TAREFA -> Transcreva sem nenhuma alteração o trecho do texto sobre o movimento 15M que começa em "Movimento 15M na" e termina em "de Bruno Tarin)".

TRECHO DO TEXTO ->
○ ○ ○ ○ ○ ○ ○

Movimento 15M na Praça do Sol, Madrid
Foto: Marcelo Expósito (publicado sob licença CC 3.0)
Raúl Sánchez Cedillo, Universidad Nómada (Tradução de Bruno Tarin)
Mais de um mês após a erupção de 15 de
maio, a plena realidade de um movimento revolucionário sem precedentes e
imprevisível não deixa de provocar admiração e entusiasmo àqueles que
tenham apenas alguns minutos para pensar sobre o que está acontecendo na
Espanha.
Esta erupção não está sendo uma
jacquerie (revolta) contra as políticas de austeridade econômica, e
também não é um movimento pelos direitos civis e de desobediência que
podemos encaixar em um esquema (liberal) clássico. O movimento estourou e
tem aparecido como um movimento de democratização radical e ao mesmo
tempo de radicalização democrática. “Não somos mercadorias nas mãos de
banqueiros e políticos. Democracia de verdade agora!”. Não só em suas
críticas e propostas para a reforma radical do sistema representativo de
partidos, mas também em seus modos de discussão e deliberação nas
assembleias e comissões, expressa intensamente a força e os problemas
das instâncias de democracia direta de massas. Nos seus modos e
repertórios de ação coletiva, os da desobediência civil de massa
pacífica e não testemunhal, os da resistência e proteção mútua dos
corpos contra a violência policial e os do desafio e assédio aos
parlamentos, o 15M se afirma como um movimento de radicalização
democrática, o mais poderoso e desconhecido da história constitucional
espanhola.

○ ○ ○ ○ ○ ○ ○

DADOS APRESENTADOS ->
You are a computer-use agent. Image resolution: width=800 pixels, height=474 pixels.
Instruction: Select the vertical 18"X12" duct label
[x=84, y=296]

○ ○ ○ ○ ○ ○ ○

RESOLUÇÃO ->
Movimento 15M na Praça do Sol, Madrid
Foto: Marcelo Expósito (publicado sob licença CC 3.0)
Raúl Sánchez Cedillo, Universidad Nómada (Tradução de Bruno Tarin)